▶ Goal of the exercise
Pick out every line of the material that contains the string "Given" and copy each one in full.
-.-.-
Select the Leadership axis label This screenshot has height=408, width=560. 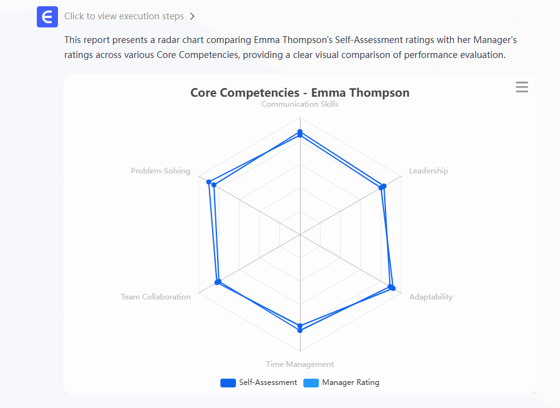[428, 171]
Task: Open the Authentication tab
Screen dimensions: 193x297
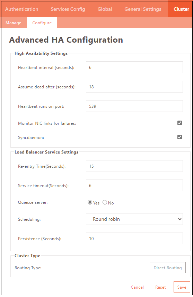Action: pos(21,9)
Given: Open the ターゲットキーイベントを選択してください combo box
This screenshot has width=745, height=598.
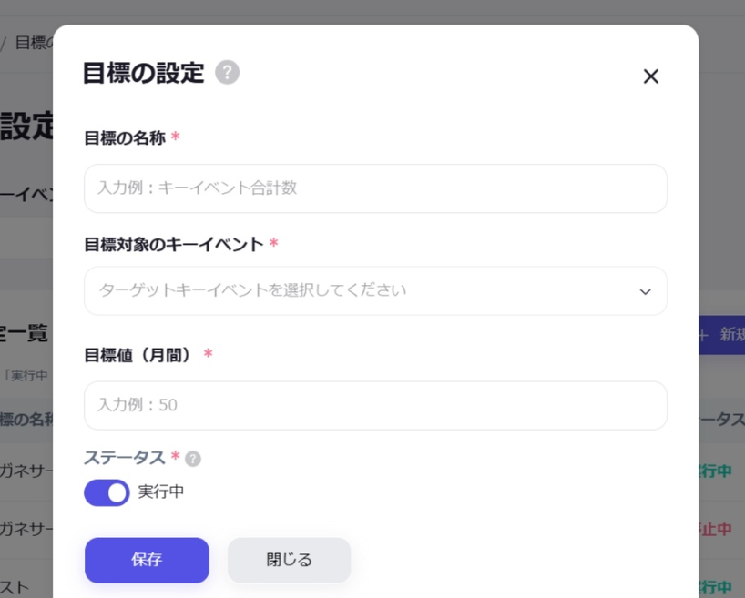Looking at the screenshot, I should point(364,291).
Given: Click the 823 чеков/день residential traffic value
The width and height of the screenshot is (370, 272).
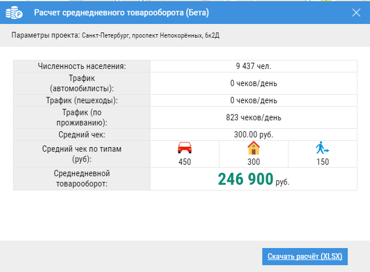Looking at the screenshot, I should (253, 118).
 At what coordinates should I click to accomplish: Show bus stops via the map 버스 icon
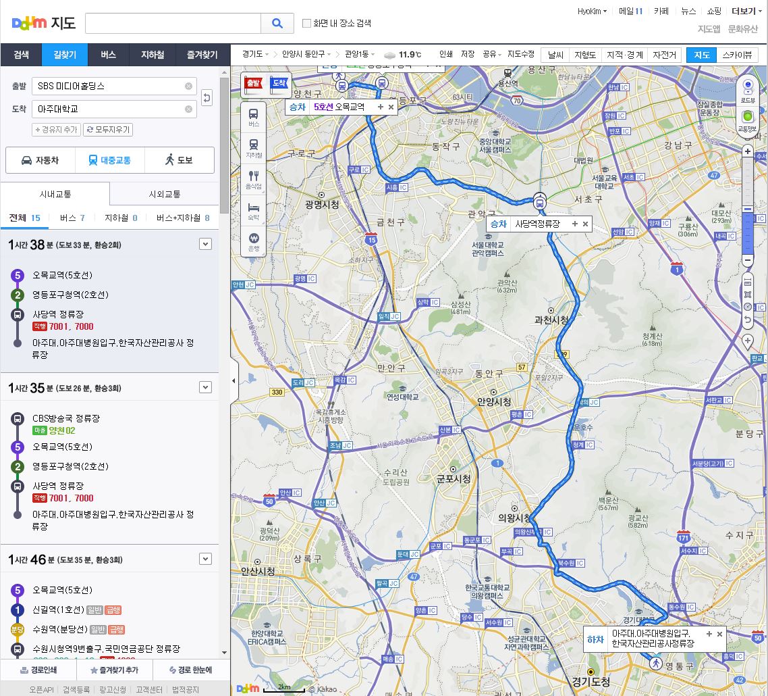click(x=254, y=118)
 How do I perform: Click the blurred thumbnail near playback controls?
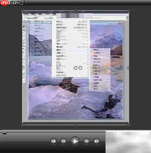click(x=128, y=142)
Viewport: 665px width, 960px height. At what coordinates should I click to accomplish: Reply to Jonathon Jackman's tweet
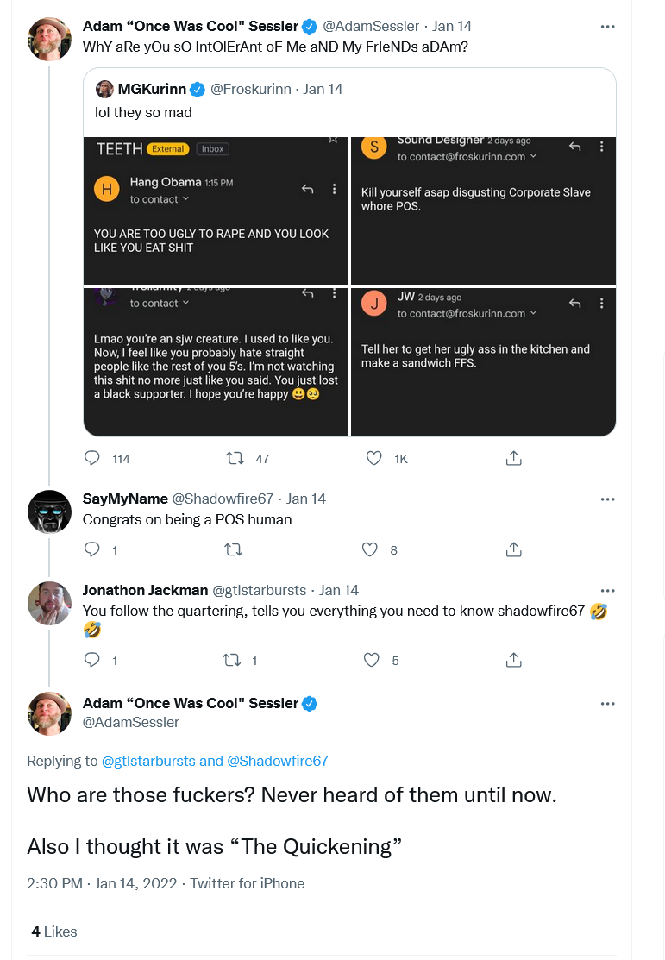coord(91,659)
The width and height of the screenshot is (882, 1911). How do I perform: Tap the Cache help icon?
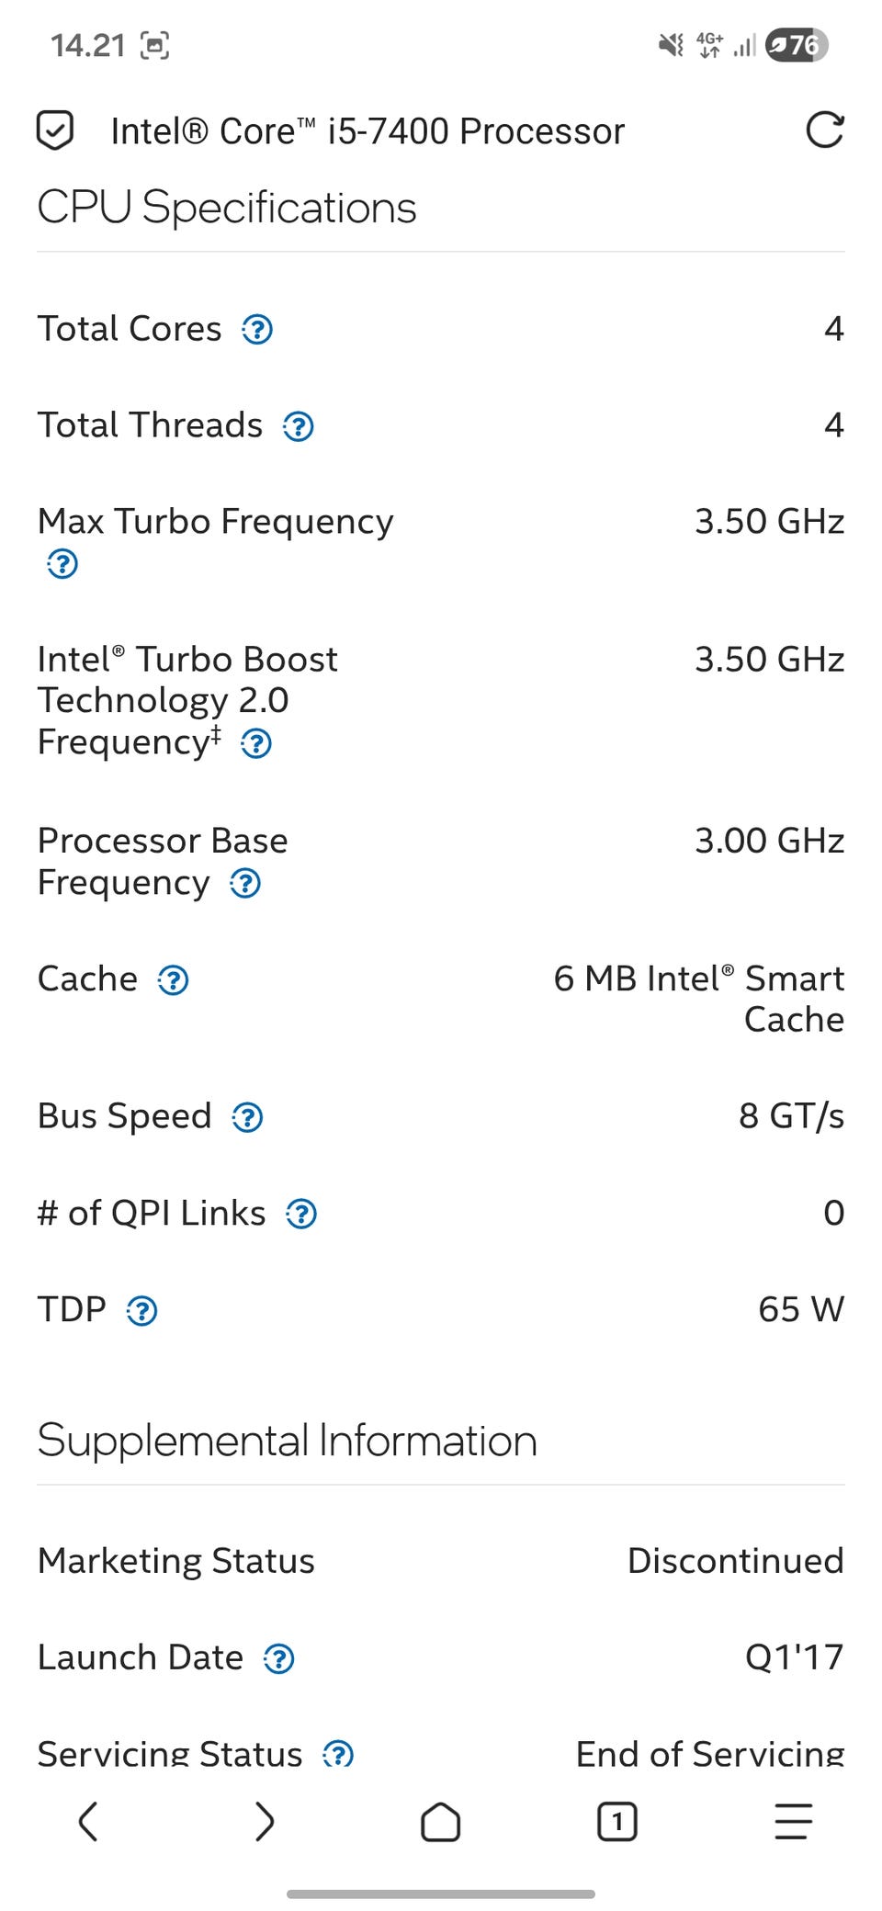click(173, 980)
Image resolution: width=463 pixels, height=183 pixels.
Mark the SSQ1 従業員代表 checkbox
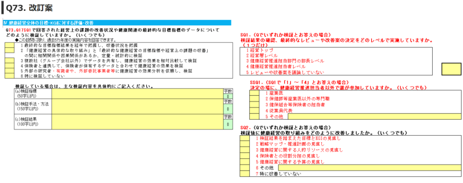click(254, 110)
-.-.-
▶ Response to the task
Given: Open the ターゲットキーイベントを選択してください combo box
Given: Click the 823 чеков/день residential traffic value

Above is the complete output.